最近、就寝前やパソコンを打ちながら『どうも自分の人生って、たくさんやり残していること、誰に対してなのかわからないがお礼を忘れているのでは?』という思いが強く出てきた。きっかけは、前職で私の採用に深く関わってくれた総務課長だ。定年後、胃がんで全摘手術が成功したと思ったら、2年前に脳梗塞を発症し、言葉も不自由になり、『誰とも会いたくない』と奥様から聞いた。新刊書を持ち歩き、映画にも造詣が深くクラシックもセミプロ級の感性を持っていて、いろいろ教えられた。2年前、会って話したら『いま無名の作曲家にいい音楽があるんだよ』と言っていた。バロック音楽が出る前の楽曲らしい。音楽界も傾向として無名な人々へ向かっている潮流を確認した。在職中、私が山下達郎と竹内まりやしか聞かない音楽フェチで、クラシックは全然聞かないと思っていたらしい。
彼に限らず、思い出すだけでもあの人この人と際限なく世話になった人がいるが、すでに故人になっていたりする。一番は自分の親や兄弟、親戚、隣近所だ。ある人曰く、私は自然児みたいだと。全然、躾らしいことが親から施されず、たくさん恥ずかしい振る舞いがあったかもしれず周りに迷惑をかけてきた。。とはいえ『後でお礼するから』と言ったり、気持ちの中にあって果たせてないことが山のようにある気がしてしょうがないのだ。一つずつ思い出したら果たしていこうとするが、忘れっぽくなり後手後手だ。渡世の義理を果たしていないというわけだ。

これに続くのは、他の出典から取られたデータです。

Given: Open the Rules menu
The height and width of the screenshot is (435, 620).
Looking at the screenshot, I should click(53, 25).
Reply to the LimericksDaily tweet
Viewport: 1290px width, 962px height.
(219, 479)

考えてみると、それぞれの個人は自分で生まれる時代や国や両親を選べないから、最初から何事かの負債を負って生まれてくるともいえる。金持ちすぎる家に生まれて、結果として不幸な結末も多いし、貧乏で生まれたがゆえに貧乏な人へ優しい人も多い。負債という言葉が適切かどうかわからないが、生まれる前から背負う荷物はある程度決まっているともいえる。日本で生まれたなら、当然、第二次世界大戦でアジアの国々迷惑をかけてきたことは事実で、自虐史観ではなくて、現実のこととして認めないと外交は始まらない。生まれる前の歴史を学ぶ意義は、たとえば文字を持たない部族やアイヌの古老が焚火を囲んで昔むかしの話をして、若者や子供に伝えた文化に似ている。そういう昔話の延長で自分がここにいると思えば、果てしない負債が自分にのしかかる気もする。個人という概念がエゴという個人ではなくて、たくさんの人間の中に溶けていくような気がする。身近なたとえで言えば大手の企業に勤めていようが、彼が資本を出したわけではなくて、たくさんの見えない先輩や創業者たちがつくったブランドを言葉は悪いが横領で生きてきたともいえる。身近に若手のサラリーマンの貧富の格差を見ていてつとに考えるおじさんである。